[Pixel coordinate grounding data]
────────────────

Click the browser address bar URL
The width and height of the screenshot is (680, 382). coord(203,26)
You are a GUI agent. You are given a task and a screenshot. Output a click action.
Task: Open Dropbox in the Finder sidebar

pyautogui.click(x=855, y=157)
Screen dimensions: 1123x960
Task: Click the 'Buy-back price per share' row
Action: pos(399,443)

────────────────

Start at the line containing "You are a GUI". Repeat it and each line after it, word for word, to the end of the records.

You are a GUI agent. You are given a task and a screenshot. Output a click action.
Task: Open Dropbox in the Finder sidebar

pyautogui.click(x=855, y=157)
Screen dimensions: 1123x960
Task: Click the 'Buy-back price per share' row
Action: pos(399,443)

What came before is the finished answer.